Our responsibility towards our planet has never been greater, and neither has our power to change it. This collection reflects AALTO’s faith that this change will be positive, and that with the right education and effort to raise awareness, the new generation can learn to cherish and care for the planet they inhabit.

In parallel to the geological reality we now own, we have created a second one, the digitalized version of everyday life. The internet with its overwhelming visual maze of information disguised as symbols, brands and logos has inspired the collection’s colours and graphical prints. As our attention online, the graphics (seemingly) lack focus—they’re a fun, witty mashup of all the colourful, unrelated, distracting images we come across daily, filtered through the AALTO eye.

With the information being so broad yet fragmented, the creative mind adopts a new unorthodox way of crossing references. The outcome is a collection mixing classic men’s tailoring, cocktail dresses, streetwear and strong graphical elements.
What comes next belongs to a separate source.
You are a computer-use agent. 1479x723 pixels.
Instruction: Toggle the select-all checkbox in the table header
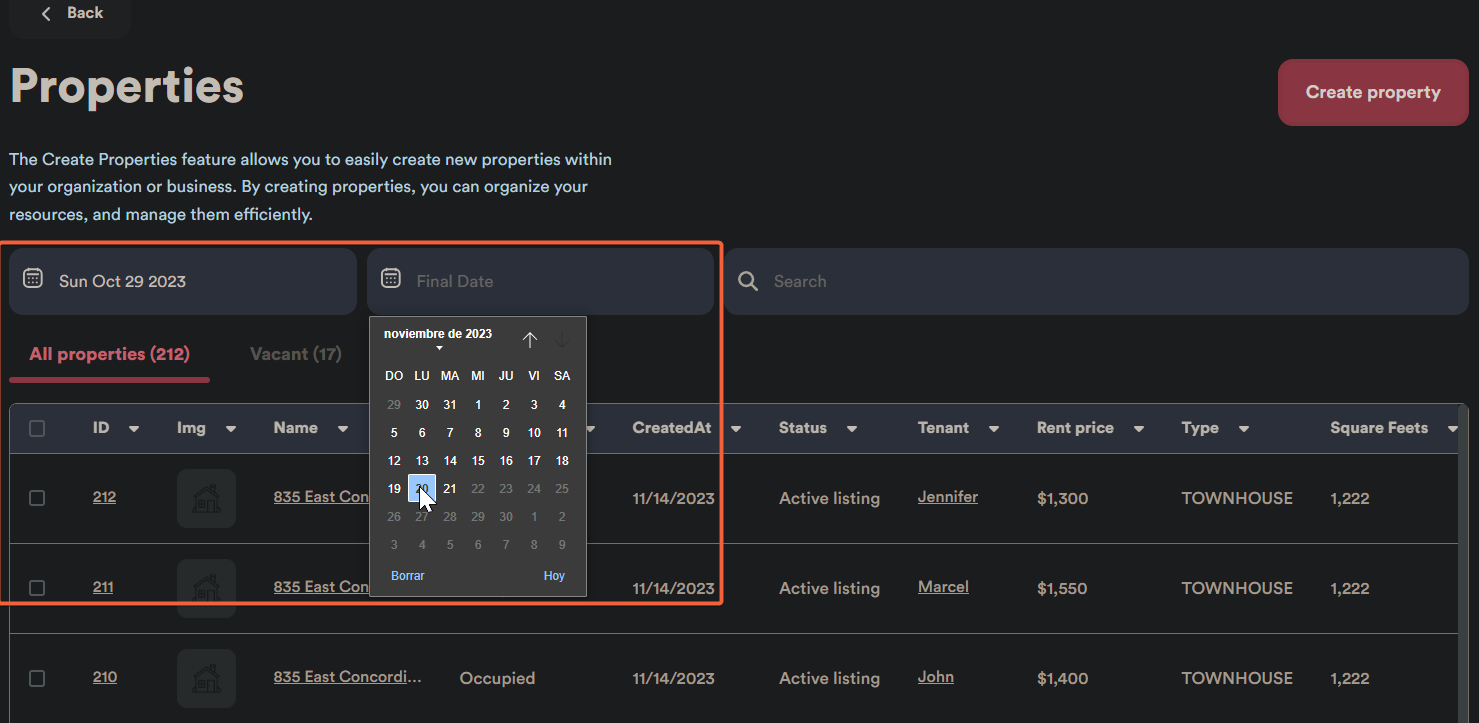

Emphasis in the collection is on loose-fitting yet feminine styles, including 30s inspired dresses in washed jersey and casual satins. Gathering, ruching and puffing techniques are used to create balloon-like volumes, accentuating the hips, shoulders and waist to enhance the feminine silhouette, in opposition to the now so street-embraced oversize fashion. All these items are treated in casual materials, and washes, to tone down the dressy-ness associated with traditional eveningwear.

The tailoring, and AALTO’s staple pleated trousers, are reworked for easy-going summer breaks in chino cottons and garment dyed, technical cotton blends. Sheer silks and English ultralight silk and linen blend in nude gingham check have served to make soft jackets, skirts and trousers.

Classic trench with slanted front opening is the go-to summer coat of the season, in declinations ranging from denim-like suede to lightweight nylon and soft cotton.

Colour palette is based on the classic mix of beige, black, white and light grey. Fuchsia and metallic pink are the most prominent colour accent, and the rest of the brutal RGB web colours punctuate the collection to uplift its optimism.

For SS18, AALTO commissioned Matts Bjolin, Antti Kekki and Taru Happonen from the Finnish GRMXXI collective, defying commerciality and traditional graphic design, to work on a set of humoristic “fake” logos. The graphical prints and patches originating from this collaboration decorate garments throughout the collection. The reworked logos transmit liberal values such as acceptance of differences, minorities and diversity.

After Nature, Fun, Bye Bye Baby, Play Play Play, Http, Grl Powa 4ever, Equal Virtuality and Flowers of Tolerance are among the logos placed, less or more discreetly, as prints, labels, plastic patches and stickers on pool shoes, knit jumpers and workwear overalls. The essence is the fun in it, and its immaterial irrelevance.